If their applications are refused, many companies may have no other choice but to initiate collective proceedings due to insolvency, particularly since in most cases debt repayments will resume from the autumn, often incorporating arrears. Even in that situation, it is important for the company to prepare for receivership, particularly to allow for disposal of the business and safeguarding of a large proportion of jobs. Without such preparation, there would be a risk of the company being placed directly in court-ordered liquidation, including the immediate dismissal of all staff, the piecemeal sale of assets and the enforcement by banks of directors’ guarantees.

When the PGE is granted by one or more banks, this cash inflow provides a real boost to companies facing unavoidable overheads, even given the waiting times involved.

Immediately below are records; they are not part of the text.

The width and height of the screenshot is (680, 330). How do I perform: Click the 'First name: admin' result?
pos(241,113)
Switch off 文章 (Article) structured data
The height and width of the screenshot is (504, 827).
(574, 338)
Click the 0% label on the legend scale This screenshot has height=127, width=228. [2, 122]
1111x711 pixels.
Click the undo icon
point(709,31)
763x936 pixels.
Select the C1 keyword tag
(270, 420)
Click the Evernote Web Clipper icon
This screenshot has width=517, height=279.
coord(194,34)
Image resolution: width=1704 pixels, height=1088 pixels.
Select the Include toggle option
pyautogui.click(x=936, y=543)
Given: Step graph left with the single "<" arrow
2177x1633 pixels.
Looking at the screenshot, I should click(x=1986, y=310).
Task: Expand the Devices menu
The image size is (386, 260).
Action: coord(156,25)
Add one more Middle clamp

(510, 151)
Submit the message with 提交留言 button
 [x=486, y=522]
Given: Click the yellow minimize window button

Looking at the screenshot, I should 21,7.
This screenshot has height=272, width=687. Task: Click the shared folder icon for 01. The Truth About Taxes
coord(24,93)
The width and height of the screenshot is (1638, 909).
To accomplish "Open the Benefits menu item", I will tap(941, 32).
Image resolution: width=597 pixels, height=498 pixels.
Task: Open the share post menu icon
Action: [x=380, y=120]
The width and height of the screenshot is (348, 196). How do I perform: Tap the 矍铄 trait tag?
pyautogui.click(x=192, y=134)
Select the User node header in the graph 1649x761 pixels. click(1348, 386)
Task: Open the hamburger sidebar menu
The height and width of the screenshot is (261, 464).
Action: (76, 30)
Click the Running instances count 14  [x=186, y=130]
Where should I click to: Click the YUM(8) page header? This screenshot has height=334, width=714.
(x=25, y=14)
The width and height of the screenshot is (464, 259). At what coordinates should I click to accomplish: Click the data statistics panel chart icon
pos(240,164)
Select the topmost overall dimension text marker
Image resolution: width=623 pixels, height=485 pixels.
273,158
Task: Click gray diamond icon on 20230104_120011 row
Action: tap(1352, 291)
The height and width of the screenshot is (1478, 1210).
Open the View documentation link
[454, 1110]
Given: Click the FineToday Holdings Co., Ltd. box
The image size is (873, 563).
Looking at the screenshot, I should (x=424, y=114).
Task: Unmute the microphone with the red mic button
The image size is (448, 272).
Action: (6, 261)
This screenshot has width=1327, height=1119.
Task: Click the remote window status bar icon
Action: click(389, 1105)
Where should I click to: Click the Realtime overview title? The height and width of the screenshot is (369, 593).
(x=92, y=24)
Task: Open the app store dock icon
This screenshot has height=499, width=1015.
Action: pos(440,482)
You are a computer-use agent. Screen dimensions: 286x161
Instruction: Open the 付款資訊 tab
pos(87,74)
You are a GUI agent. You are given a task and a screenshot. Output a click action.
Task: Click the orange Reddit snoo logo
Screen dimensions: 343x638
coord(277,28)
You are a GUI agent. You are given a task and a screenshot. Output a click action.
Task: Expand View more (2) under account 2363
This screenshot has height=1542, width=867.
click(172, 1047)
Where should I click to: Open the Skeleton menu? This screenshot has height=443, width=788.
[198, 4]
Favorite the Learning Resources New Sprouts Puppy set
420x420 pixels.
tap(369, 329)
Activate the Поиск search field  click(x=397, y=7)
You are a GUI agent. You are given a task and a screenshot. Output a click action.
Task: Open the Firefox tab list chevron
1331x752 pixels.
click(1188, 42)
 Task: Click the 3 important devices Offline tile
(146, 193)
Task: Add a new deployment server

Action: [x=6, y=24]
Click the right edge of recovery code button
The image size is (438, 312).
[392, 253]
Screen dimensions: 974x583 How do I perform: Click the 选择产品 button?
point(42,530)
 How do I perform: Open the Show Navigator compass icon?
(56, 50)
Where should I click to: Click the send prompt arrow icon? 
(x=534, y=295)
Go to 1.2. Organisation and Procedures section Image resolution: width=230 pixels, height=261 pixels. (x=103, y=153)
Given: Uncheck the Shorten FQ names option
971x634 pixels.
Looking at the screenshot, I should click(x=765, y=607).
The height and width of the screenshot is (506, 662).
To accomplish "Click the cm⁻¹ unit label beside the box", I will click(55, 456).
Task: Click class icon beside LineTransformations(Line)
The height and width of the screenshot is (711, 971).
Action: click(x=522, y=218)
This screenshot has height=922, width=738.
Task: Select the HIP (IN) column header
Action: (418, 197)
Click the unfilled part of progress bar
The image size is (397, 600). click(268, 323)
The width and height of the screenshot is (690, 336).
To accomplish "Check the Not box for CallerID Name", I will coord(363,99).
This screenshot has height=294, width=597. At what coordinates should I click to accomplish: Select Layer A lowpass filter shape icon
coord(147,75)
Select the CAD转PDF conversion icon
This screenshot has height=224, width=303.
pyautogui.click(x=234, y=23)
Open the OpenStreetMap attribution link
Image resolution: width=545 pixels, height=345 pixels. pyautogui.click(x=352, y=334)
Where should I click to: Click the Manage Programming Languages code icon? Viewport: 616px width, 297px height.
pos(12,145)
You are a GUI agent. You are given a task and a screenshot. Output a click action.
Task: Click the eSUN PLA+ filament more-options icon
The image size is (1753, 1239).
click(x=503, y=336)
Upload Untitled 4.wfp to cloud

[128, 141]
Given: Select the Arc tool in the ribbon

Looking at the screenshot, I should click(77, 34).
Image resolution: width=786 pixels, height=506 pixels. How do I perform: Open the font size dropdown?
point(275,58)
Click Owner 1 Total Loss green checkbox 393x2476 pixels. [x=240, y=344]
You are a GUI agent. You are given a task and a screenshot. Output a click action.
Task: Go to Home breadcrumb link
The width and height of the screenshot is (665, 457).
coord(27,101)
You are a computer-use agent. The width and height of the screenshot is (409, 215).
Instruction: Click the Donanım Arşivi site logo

These loans, granted at “cost price” by banks but increased by the guarantee premium, include a 12-month grace period with a clause giving the borrower the option to unilaterally decide the repayment period of the loan at the end of the first year, up to a maximum of five additional years.

In most cases, the guarantee provided by the government is 90%, given that PGEs are available to companies with turnover of less than €1.5 billion and employing fewer than 5,000 people.

The perverse effect of the PGE is that companies will then face a debt wall.

Indeed, PGEs (for amounts up to 25% of the borrower's gross turnover) will consume a very large portion (and often all) of the available cash-flow. Restarting the business will generate an increasing need for working capital which will have to be financed, but be undermined by companies’ difficulties (or even inability) to take on debt.

The debt/EBITDA ratio is currently between 4 and 4.5 on average. Once the PGE repayment holiday expires, it is set to reach 6.5 or even 7 according to the most optimistic forecasts. Which banks will agree to lend under those conditions? Will the government have to provide new guarantees? And if the government’s guarantees are enforced, as some fear, due to default by the borrowing companies, then public debt will continue to spiral. All the more so since in the event of default by the borrowing company, the government risks being supplanted by preferred creditors, unless safeguards are put in place (e.g. by granting a more senior ranking or authorising banks to obtain additional collateral).This outlook, which is concerning to say the least, will lead the government to limit its risks, necessarily to the detriment of companies, their shareholders and their creditors.

As a result, business leaders will need to take strategic steps as soon as possible to avoid finding themselves insolvent by autumn 2020, especially at the end of the 12-month repayment holiday. This post-Covid-19 scenario risks generating another critical situation for our companies. The watchword remains anticipation of difficulties.